Y no solo con sus palabras sino con sus hechos: el más reciente, haber propuesto como miembro de la Cámara Nacional Electoral a un juez militante, operador político del gobernador Manzur, y postergar a quien salió primera en el concurso del Consejo de la Magistratura, la doctora Alejandra Lázaro, de acreditada experiencia e idoneidad en cuestiones de derecho electoral. Tanto lenguaje inclusivo no le sirvió para deconstruir su masculinidad. Un caso para la ministra Gómez Alcorta.

Yo pensaba antes que una idea tan absurda como la de cuestionar el mérito como una virtud no podía ser cierta. Creía que había en el fondo una disputa semántica. Suponía que en verdad los objetores no se dirigían al mérito, sino que identificaban erróneamente ese concepto con el de falta de igualdad de oportunidades. Algo así sugiere lo que el Presidente dijo: el más tonto de los ricos tiene más posibilidades de éxito que el más inteligente de los pobres. Si así fuera, no habría motivos de alarma. Las discusiones semánticas son las menos fértiles. Hay un conflicto aparente que no es tal: cada uno de los contendientes habla de una cosa distinta.

Sin embargo, ahora me parece que hay algo más. De otra forma no se explica la insistencia en este tema. ¿Qué les molesta del mérito? Que es un rasgo de personas autónomas, que labran su destino por su cuenta. Esa característica, que debería ser más bien algo positivo y deseable, es percibida como peligrosa por quienes postulan visiones comunitaristas, hostiles a la democracia liberal. El sujeto ideal para esas corrientes ideológicas no es el ciudadano, sino el "pueblo", entendido no como la suma de las personas que componen una determinada sociedad sino como una masa amorfa e indiferenciada, que le debe todo al Estado y al Conductor: "la comunidad organizada".

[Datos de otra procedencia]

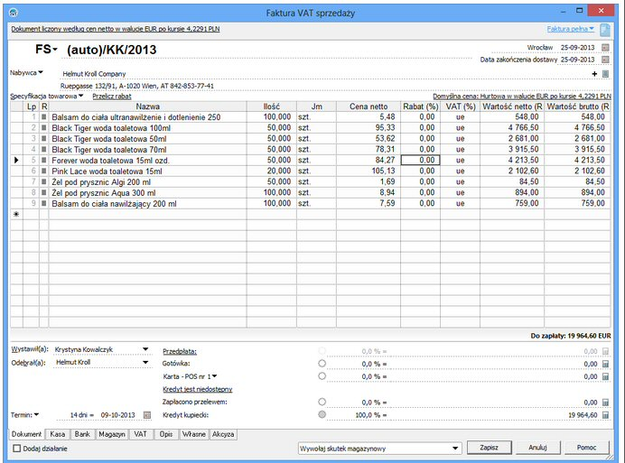
Task: Click the Przelicz rabat link
Action: coord(114,96)
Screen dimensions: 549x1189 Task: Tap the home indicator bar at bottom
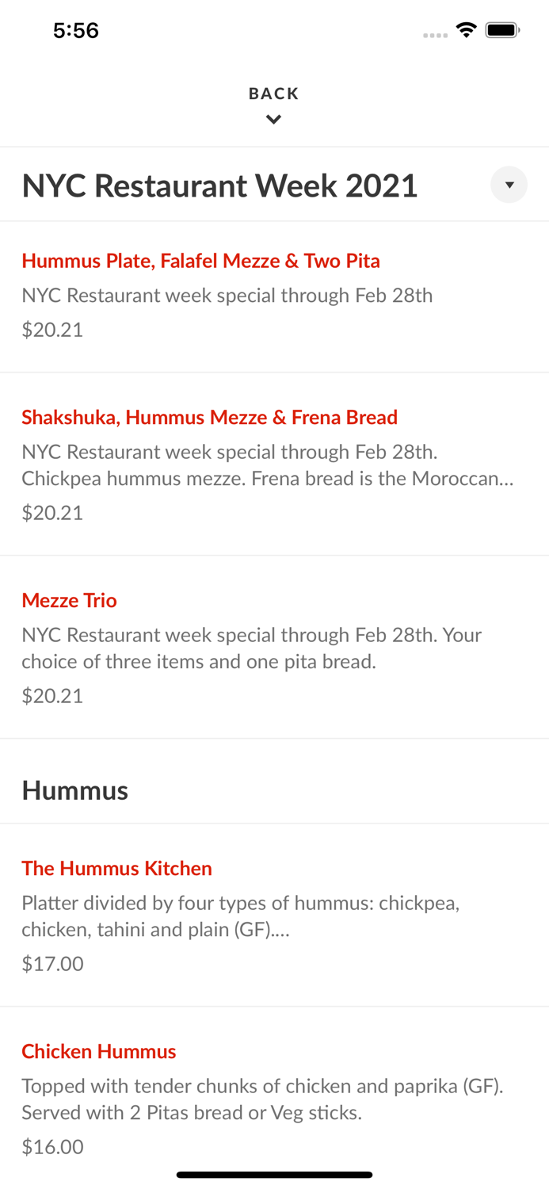(x=274, y=1175)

La Argentina que llegó a tener una de las rentas per cápita más altas del mundo se fundó sobre otras premisas. El progreso general fue el resultado del progreso de cada habitante, logrado a través de su talento y su esfuerzo. Claro que no todos partían de la misma línea, pero ahí estuvo la epopeya educativa que, a partir de las ideas de Sarmiento, consiguió que los hijos de los inmigrantes tuvieran una asombrosa movilidad social.

Si el criterio para conseguir un trabajo es el mérito, y la educación universal y de excelencia brinda las herramientas necesarias, el pobre compite en igualdad con el rico

El mérito es menos necesario en quienes han nacido en familias de clase media alta o alta. Es probable que adquieran ingresos o empleos en razón de sus contactos familiares. Cualquiera conoce a ineptos con apellido, que tienen asegurado su porvenir. Para los pobres, en cambio, la meritocracia les abre puertas que de otro modo estarían cerradas. Si el criterio para conseguir un trabajo es el mérito, y la educación universal y de excelencia brinda las herramientas necesarias, el pobre compite en igualdad con el rico.

Por supuesto, estamos hoy muy lejos de esa situación. Muchos años de decadencia y de políticas populistas han aumentado la brecha educativa entre los pudientes y quienes no lo son. Los que más se llenan la boca con demandas de igualdad y de inclusión son los que más han hecho para que de la gloriosa escuela pública sarmientina, el instrumento más progresista que haya puesto en marcha nuestro país, solo quede jirones. Pero no se remediará este mal renegando del mérito, sino haciéndolo asequible a todos.

En una república verdadera, el ciudadano no le debe ningún favor al Estado. Tampoco se lo deben quienes trabajan para el Estado, porque lo hacen por sus méritos y no como recipiendarios de dádivas ni como clientes de una agrupación política. Es un individuo libre, con ideas propias, que sabe que su trabajo y su creatividad son los pilares que le permitirán obtener una mejor calidad de vida y al mismo tiempo ser útil para la sociedad. El modelo opuesto, que repudia al mérito, tiene como horizonte una sociedad estancada en la pobreza y la marginalidad, menos libre, menos vital: una sociedad de lacayos que deambulan sin otra ambición que besar la mano del príncipe.